Two Charge System Revisited: Small Black Holes or Horizonless Solutions?
Ashoke Sen
TL;DR
The paper analyzes the two-charge BPS system in string theory, showing that in any fixed duality frame the microstates are captured either by small black holes or by smooth horizonless solutions, but not both. Consequently, the duality-invariant macroscopic degeneracy is obtained by summing contributions from both descriptions, with the dominant description depending on the frame. It develops a framework relating degeneracy and index, clarifies how smooth solutions and horizon-based counting contribute in different frames, and discusses puzzles such as the absence of small black holes in certain Type II compactifications. Additionally, it proposes a mechanism by which information about unprotected quantities can be lost through mixing with non-BPS states, shedding light on how protected indices relate to broader microscopic data.
Abstract
A two charge system in string theory preserving eight supercharges can be described as a small black hole that has zero entropy in the supergravity approximation, but classical higher derivative corrections produce a finite entropy in accordance with the prediction of microstate counting. On the other hand for the same system one can construct smooth horizonless classical solutions whose geometric quantization describes the individual microstates which contribute to the entropy. In this note we point out that there is no duality frame in which the system admits both these classical descriptions.
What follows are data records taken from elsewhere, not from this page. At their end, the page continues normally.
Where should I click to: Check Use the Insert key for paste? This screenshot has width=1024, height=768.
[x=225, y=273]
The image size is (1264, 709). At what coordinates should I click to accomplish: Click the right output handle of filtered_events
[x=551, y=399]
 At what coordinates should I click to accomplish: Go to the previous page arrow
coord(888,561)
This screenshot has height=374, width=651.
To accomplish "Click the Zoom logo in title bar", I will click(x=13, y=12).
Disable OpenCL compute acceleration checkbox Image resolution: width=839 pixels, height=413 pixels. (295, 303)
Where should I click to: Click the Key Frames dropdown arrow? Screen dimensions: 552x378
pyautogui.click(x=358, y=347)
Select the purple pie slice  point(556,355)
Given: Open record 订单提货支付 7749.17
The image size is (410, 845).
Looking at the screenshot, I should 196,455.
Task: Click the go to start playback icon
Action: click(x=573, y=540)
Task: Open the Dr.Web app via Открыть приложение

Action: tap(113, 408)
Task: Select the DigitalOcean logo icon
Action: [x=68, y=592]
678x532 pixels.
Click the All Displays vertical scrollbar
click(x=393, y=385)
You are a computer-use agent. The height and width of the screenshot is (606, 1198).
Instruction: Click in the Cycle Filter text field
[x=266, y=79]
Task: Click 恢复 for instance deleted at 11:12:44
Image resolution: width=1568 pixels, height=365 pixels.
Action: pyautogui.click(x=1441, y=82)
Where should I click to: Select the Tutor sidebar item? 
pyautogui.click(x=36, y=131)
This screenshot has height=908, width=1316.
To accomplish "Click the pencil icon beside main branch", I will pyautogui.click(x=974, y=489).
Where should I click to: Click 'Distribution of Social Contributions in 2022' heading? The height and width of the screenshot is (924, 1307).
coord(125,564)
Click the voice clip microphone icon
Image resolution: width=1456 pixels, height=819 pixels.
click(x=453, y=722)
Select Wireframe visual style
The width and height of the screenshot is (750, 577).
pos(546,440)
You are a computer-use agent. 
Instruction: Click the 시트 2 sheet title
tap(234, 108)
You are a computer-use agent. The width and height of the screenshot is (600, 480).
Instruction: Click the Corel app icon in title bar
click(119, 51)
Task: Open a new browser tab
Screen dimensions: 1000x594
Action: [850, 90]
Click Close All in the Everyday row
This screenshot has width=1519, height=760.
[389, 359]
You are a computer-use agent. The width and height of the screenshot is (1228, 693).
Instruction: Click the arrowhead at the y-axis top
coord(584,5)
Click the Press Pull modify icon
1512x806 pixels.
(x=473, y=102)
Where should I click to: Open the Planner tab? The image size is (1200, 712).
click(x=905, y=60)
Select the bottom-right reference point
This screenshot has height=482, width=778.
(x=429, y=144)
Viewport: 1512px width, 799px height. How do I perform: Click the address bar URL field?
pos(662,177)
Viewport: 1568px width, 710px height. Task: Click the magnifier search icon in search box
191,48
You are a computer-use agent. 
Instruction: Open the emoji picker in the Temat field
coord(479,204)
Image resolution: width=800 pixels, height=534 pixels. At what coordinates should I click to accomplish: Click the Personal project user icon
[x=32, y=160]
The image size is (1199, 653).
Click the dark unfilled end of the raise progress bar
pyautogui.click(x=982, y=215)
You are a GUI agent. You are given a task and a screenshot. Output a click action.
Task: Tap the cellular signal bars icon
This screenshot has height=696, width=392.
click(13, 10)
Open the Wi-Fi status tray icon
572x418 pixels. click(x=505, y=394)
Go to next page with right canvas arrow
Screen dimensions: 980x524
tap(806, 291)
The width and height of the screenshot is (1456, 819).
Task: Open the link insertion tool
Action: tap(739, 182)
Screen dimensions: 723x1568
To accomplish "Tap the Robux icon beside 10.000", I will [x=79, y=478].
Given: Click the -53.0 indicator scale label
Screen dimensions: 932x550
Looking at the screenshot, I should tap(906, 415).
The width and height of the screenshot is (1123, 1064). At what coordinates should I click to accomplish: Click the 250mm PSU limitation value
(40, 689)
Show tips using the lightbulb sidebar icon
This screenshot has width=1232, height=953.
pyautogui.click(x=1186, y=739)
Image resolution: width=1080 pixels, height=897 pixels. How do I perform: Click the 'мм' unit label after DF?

Thus in a given duality frame horizonless classical solutions and small black holes are not alternate descriptions of the same system; their contributions must be added to get a duality invariant result for the macroscopic degeneracy. We discuss the significance of this observation for the macroscopic computation of the degeneracy of BPS states for a general system. We also discuss the relationship between the degeneracy and the index computation and address the puzzle regarding absence of small black holes in toroidally compactified type II string theory.